Я очень боюсь. Мне страшно, страшно (это – о главном).
7 января
Люди, люди, люди. Все дни забиты людьми. Гнедич от меня вообще не выходит: таинственные закрученные пути, как всегда, – и, как всегда, с перерывами, с пробелами, с шильцами. Мама и брат были правы.
Сушаль вышла из больницы, посвежела, по-старому злая, ироническая, фальшивая. Ксения ходит в мехах, розовая и чудесная, и боится обстрелов, мечтает о бюллетене. Зарабатываю машинкой – до одури, до идиотического отупения. Я – и переписка на машинке! Ничего, ничего – и это, видимо, нужно: чтобы унизительнее, чтоб больнее, чтобы всю песенность из головы вышвырнуть, чтобы почти задыхаться от гнева и отчаяния.
(Да – иногда – даже отчаяния…)
Все время напеваю Ботреля:
Dame, oui![821]
Очень грустно. Очень безысходно. И табак причем скверный – а без табаку душа моя скорбит смертельно.
8 января, 13 час.
Только что ушла Гнедич. Интереснейшие разговоры с нею. Игра доведена до предела. Я почти выиграла.
Снег. Сумерки в неосвещенной комнате напоминают мне тюрьмы – мои камеры. Проклятий во мне нет.
Одна. Хорошо, что одна. Устала от людей.
Английский разговор по телефону – неожиданный и странноватый: комплекс снов, утренних фантазий, музыки. Любопытно, что именно сегодня, после imaginary conversations[822] моих недобрых утренних часов (бывают такие – подземные).

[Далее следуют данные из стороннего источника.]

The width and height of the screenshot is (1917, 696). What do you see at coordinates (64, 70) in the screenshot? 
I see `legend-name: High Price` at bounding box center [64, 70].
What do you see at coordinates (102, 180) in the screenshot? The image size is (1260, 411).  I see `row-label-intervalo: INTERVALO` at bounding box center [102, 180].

Самолеты. Редкие снаряды – где-то.
Письма от Никарадзе, от Евг. Мих., от Катерины Галаховой, от Степановой.
Живу, как в мареве, как в черно-перламутровой глади колдовских и японских тарелок на стене: при живом огне тарелки живут, переливается чешуя драконов, сверкают красные глаза, бьют хвосты – драконы готовы пожрать друг друга. И все – нереально, все словно вне, словно не совсем я.

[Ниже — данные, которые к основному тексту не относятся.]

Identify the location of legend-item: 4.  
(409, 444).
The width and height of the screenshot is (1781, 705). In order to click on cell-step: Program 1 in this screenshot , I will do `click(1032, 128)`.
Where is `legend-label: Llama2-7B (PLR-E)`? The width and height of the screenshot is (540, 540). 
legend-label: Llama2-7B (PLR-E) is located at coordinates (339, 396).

Написала письмо Всеволоду Рождественскому, одному из любимых поэтов мамы. Написала, собственно, неизвестно почему и зачем. Первое письмо в жизни, написанное мною незнакомому человеку. Смешно – так ведь поступают только гимназистки…
Много думаю о прошлом – об очень далеком прошлом, о Москве, о детстве. Ясно чувствую запах московских снегов и запах первых кинематографов. И вижу и слышу: голоса, лица, платья, мебель, жесты. Тяжело.
И еще: о Петербурге 1918–1921 [годов], о Доме литераторов, о моей сверкающей юности, о Замятине, которого тогда еще не знала, о квартетных вечерах, о моем чистом и суровом одиночестве, о высоких, единственно-прекрасных часах в костеле.